One question passive investors may want to ask themselves today is, “When has any investment strategy become as popular as passive investing has today and also had a pleasant outcome?”
To quantify the popularity of passive investing, we can simply look to product creation. What is the most popular financial product of the day? Clearly, it’s index ETFs targeted at passive investors.

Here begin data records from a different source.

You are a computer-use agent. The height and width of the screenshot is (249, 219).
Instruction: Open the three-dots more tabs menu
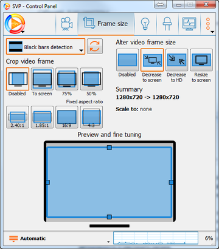[x=208, y=24]
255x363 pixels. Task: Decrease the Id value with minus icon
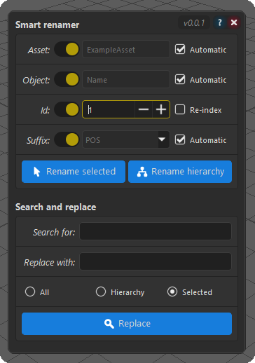click(144, 109)
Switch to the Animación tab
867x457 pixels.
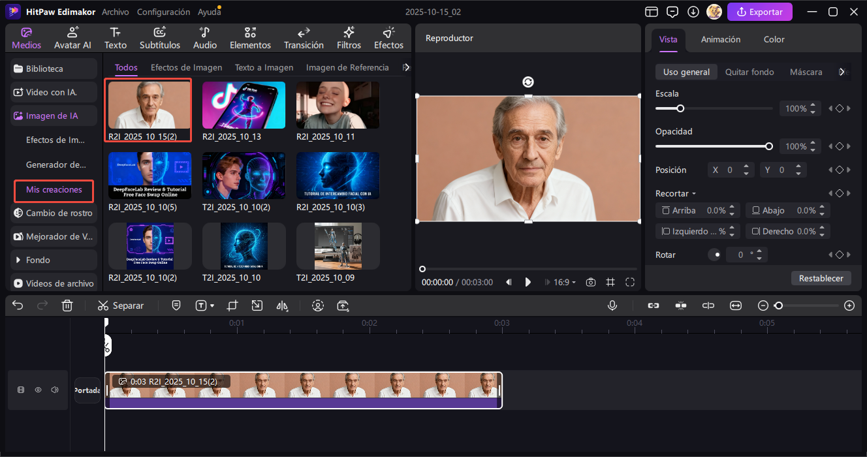(720, 39)
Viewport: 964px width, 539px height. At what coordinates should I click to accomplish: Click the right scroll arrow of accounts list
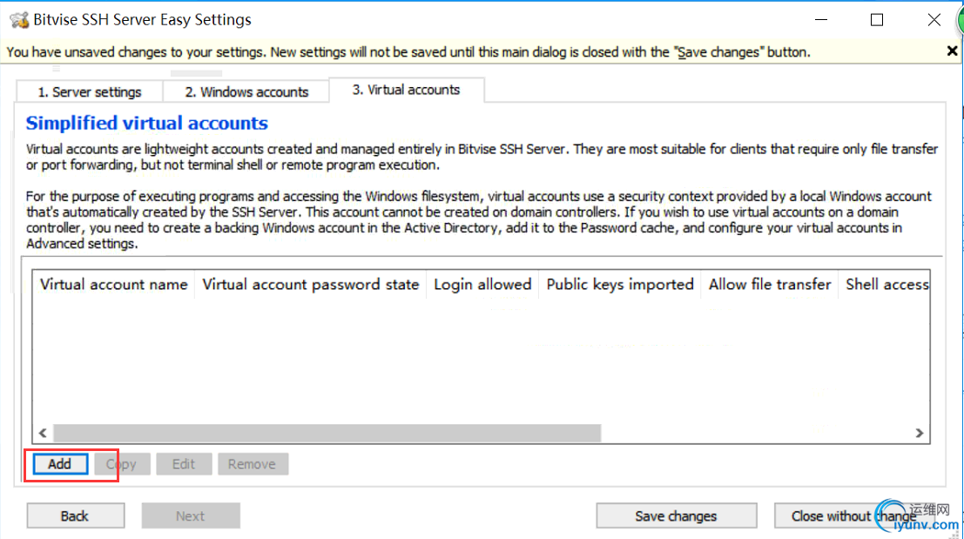click(919, 433)
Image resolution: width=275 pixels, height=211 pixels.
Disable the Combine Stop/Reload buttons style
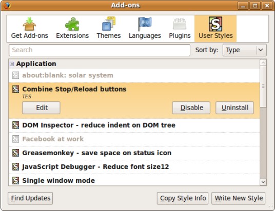point(191,108)
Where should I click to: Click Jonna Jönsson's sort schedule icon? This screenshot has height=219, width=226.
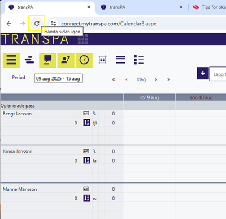coord(87,160)
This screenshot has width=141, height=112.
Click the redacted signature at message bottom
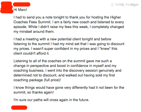click(19, 108)
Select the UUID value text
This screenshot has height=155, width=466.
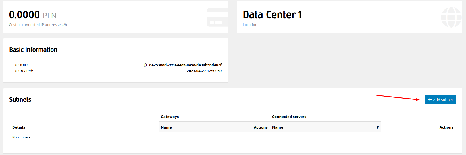tap(185, 65)
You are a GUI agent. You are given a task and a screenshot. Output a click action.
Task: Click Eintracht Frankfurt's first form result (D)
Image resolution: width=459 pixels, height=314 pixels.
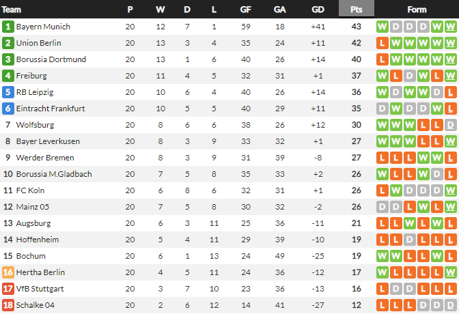(383, 109)

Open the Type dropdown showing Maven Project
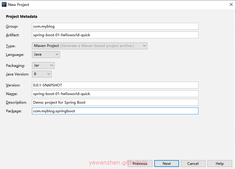click(89, 46)
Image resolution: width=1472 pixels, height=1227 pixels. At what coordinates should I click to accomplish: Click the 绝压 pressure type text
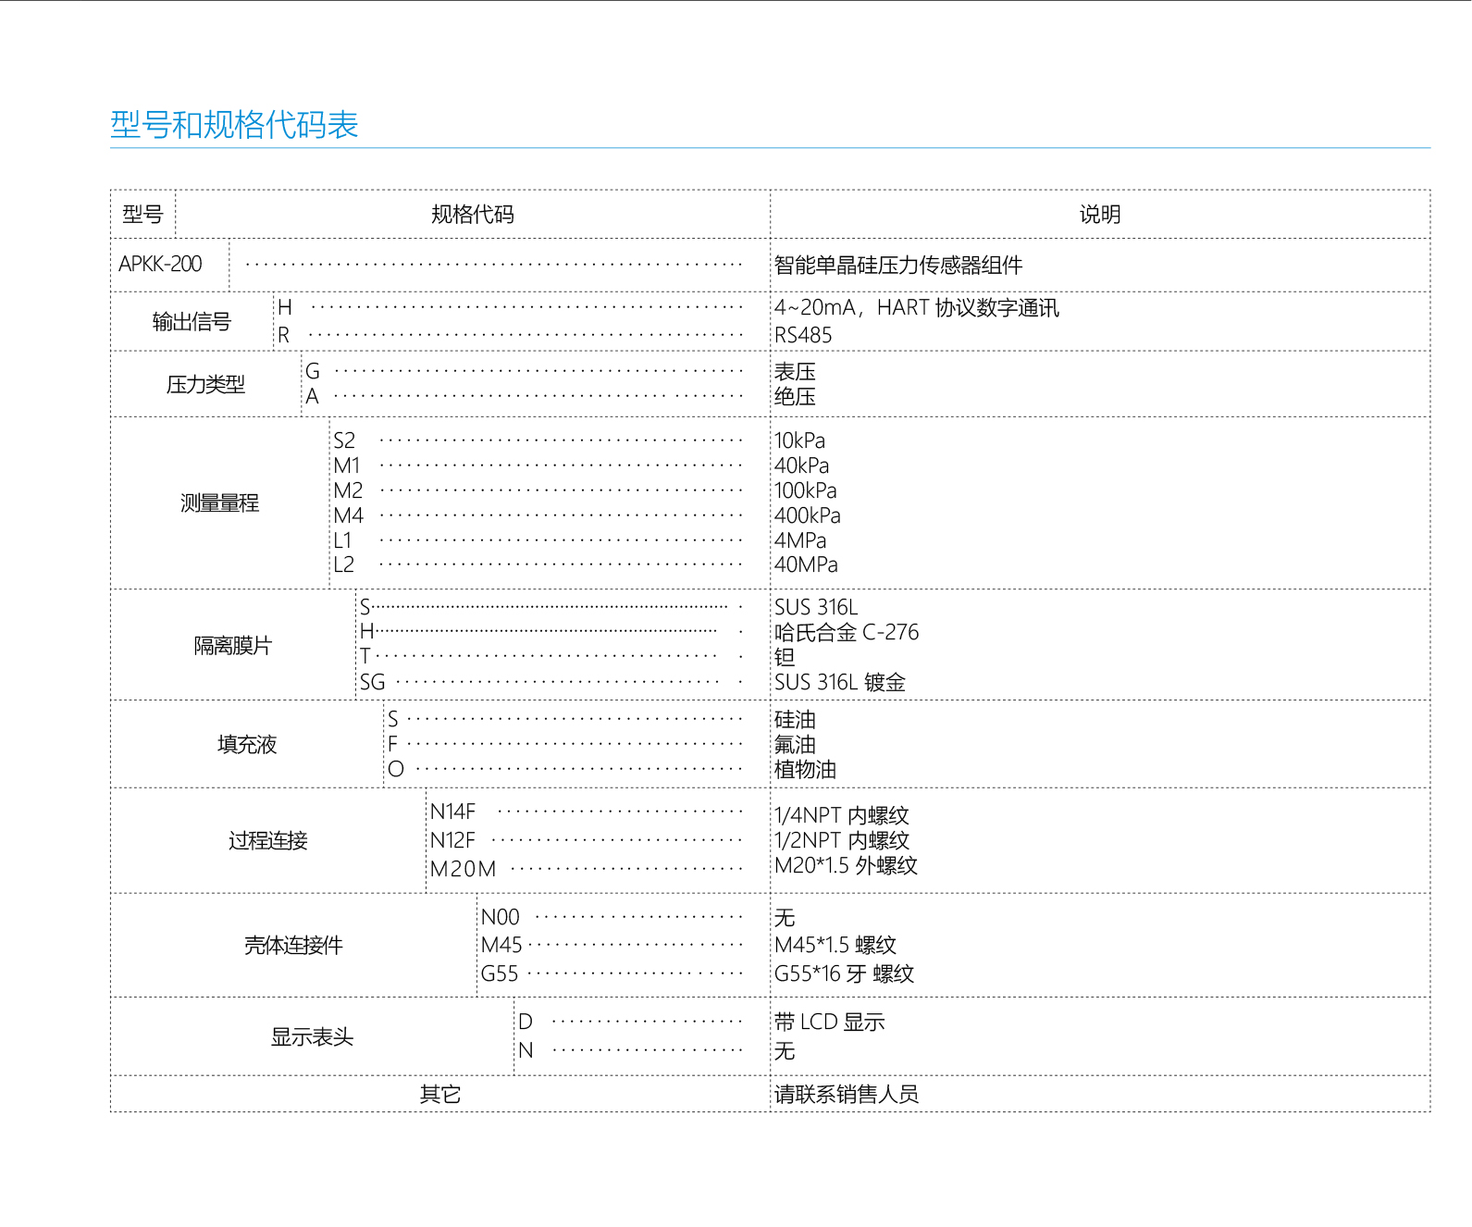pos(795,397)
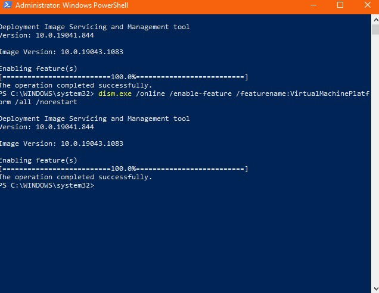Click the /featurename:VirtualMachinePlatf argument text
The image size is (379, 293).
click(x=303, y=93)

Last year, there were 167 new ETFs created. So far there have been 24 new ETFs created this month in just 15 trading days, and we are on pace to break last year’s record in just the first 9 months of 2017. The similarities to investment trusts in the late 1920s are uncanny (from Rainbow’s End):
To feed this insatiable appetite for stocks, promoters happily pushed forward mergers creating new shares and still more investment trusts. Early in August the New York Times noted that “hardly a week now passes but a new investment trust appears.” By September the birth rate had swollen to nearly one a day, a pace that “left Wall Street in a quandary as to where the movement will halt.” By year’s end 265 new investment trusts had produced a staggering $3 billion in new shares; 14 of them had assets exceeding $100 million.

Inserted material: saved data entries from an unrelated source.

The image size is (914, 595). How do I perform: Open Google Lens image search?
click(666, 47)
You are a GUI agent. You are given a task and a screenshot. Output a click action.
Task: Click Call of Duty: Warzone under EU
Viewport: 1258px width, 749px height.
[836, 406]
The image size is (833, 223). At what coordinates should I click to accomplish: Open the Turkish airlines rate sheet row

Probably the greatest expression of the popularity of passive investing is the fact that there are now more indexes than there are individual stocks in the market!
If there’s one thing you can count on, it’s that Wall Street will never fail to cater to the needs of speculators during a mania. If there are two things you can count on, it’s that you don’t want to take part in the Wall Street product du jour.

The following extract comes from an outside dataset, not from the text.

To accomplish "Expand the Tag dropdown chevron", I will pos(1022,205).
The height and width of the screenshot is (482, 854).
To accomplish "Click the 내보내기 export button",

In addition to 1929, ETF creation in today’s marketplace is reminiscent of the dotcom bubble. Back then, while ETFs were just getting started, we saw the offering of a ton of ridiculous IPOs and the creation of a number of online discount brokers catering to the growing hoard of new day traders. Both of these prior product bubbles famously ended badly.
I don’t expect the current product bubble in ETFs to be quite as bad. Still, passive investors may also want to consider just what its popularity means. In bear markets, investors prefer absolute return strategies. In bull markets, they prefer relative return strategies. This is really just another way to express risk appetite.
To prefer relative return investing is to express risk-seeking. In this case, investors are saying they don’t mind drawdowns. Their goal is to capture as much upside as possible. Conversely, to prefer absolute return investing is to express risk aversion. Here investors are saying they really want to limit drawdowns and are willing to give up some upside in order to do so.
Passive investing is the ultimate form of relative return investing, as its goal is to capture as much of the return of the index as possible, both ups and downs, at the lowest possible cost. Thus, the massive popularity of passive is a clear expression of widespread risk-seeking behavior without any regard for traditional investment merits. And isn’t this just the definition of a mania?
Like those before it, the current mania guarantees a painful outcome for those taking part. Some of the most valuable valuation metrics suggest it could be on par with those prior episodes mentioned above.
I understand that even Warren Buffett has endorsed passive investing. However, he has also famously said investors should “be fearful when others are greedy.” Considering the current greed expressed via passive investing is on par with that of other prior manias, which of his dichotomous pieces of advice should investors heed? I’ll go with the one that he attributes all of his personal success to (hint: it wasn’t passive investing).